Cantik yang selalu cantik.

Sudah berapa lama, ya? Ralita disini? Mungkin sekitar delapan bulan?

Waktu pertama kali saya dengar jika ternyata Ralita sakit. Demi apapun, dunia saya rasanya hancur sekali. Kenapa harus Ralita? Dari sekian banyak orang, kenapa harus Ralita? Kenapa harus dia?

Berkali-kali saya bertanya pada Tuhan. Kenapa harus perempuan saya yang Ia pilih?

Saya takut, takut sekali. Saya tidak ingin kehilangan Ralita untuk kesekian kalinya.

Saya belum sepenuhnya memberikan kebahagiaan untuk Ralita. Bahkan selama ini saya masih merasa kurang dalam segala hal. Tapi kenapa Ralita selalu bilang jika dicintai saya saja sudah cukup?

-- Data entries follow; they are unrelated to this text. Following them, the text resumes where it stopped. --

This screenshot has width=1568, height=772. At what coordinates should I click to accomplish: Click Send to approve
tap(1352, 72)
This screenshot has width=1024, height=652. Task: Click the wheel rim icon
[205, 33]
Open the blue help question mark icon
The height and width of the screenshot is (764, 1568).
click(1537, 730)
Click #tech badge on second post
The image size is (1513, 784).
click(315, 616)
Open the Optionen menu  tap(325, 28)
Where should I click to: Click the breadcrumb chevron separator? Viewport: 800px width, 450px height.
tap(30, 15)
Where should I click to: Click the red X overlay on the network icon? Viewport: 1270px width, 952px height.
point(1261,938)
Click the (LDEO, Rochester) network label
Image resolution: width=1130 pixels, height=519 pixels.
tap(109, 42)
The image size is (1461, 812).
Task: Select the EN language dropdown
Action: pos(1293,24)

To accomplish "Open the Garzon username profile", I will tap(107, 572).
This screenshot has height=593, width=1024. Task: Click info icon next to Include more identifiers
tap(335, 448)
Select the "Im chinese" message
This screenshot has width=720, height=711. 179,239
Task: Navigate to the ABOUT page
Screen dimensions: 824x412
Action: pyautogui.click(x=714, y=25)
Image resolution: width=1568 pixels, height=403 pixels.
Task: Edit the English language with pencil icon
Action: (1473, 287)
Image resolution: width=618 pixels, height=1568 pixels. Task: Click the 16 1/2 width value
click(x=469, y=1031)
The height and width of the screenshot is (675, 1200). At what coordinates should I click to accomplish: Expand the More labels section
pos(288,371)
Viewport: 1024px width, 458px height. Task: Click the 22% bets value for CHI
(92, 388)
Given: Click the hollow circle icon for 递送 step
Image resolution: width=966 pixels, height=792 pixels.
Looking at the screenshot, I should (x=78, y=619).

Untuk pertama kalinya, selama saya kenal Ralita. Baru kali ini saya lihat dia selalu menangis perihal dia yang katanya sudah tidak cantik lagi.

Ralita salah, dia salah.

Di mata saya dia tetap yang paling cantik.

Ralita itu cantik dan akan selalu menjadi cantik.

Saya benci ketika dia menyalahkan dirinya sendiri perihal ia yang sudah idak seperti dulu. Saya benci itu.

Berkali-kali dia meminta maaf pada saya perihal ia yang tidak sehat. Berkali-kali juga ia meminta maaf pada saya sebab katanya, sekarang tubuhnya sudah tidak secantik dulu.

Tapi Ralita salah.

Bagi saya, dia selamanya akan menjadi cantik. Saya tidak peduli tentang fisik yang sudah berubah. Saya hanya ingin Ralita terus bersama saya.

Demi apapun. Jika saja bisa, saya ingin meminta pada Tuhan agar semua rasa sakit Ralita itu berpindah pada saya. Saya rela, saya rela menggantikan semua rasa sakit Ralita. Asalkan ia tersenyum.

Hati saya sakit sekali, saat saya melihat dia yang selalu tersenyum pada saya.

Saya harus apa?

Apalagi yang harus saya lakukan untuk Ralita?

Saya tidak ingin apapun. Saya hanya ingin hidup lebih lama lagi bersama perempuan saya.

Setiap hari. Saya ketakutan setiap hari sebab saya takut jika tiba-tiba saja Ralita meninggalkan saya.

Ralita.

Kalau bukan sama kamu dan anak-anak, saya harus hidup bahagia bagaimana lagi? Saya takut.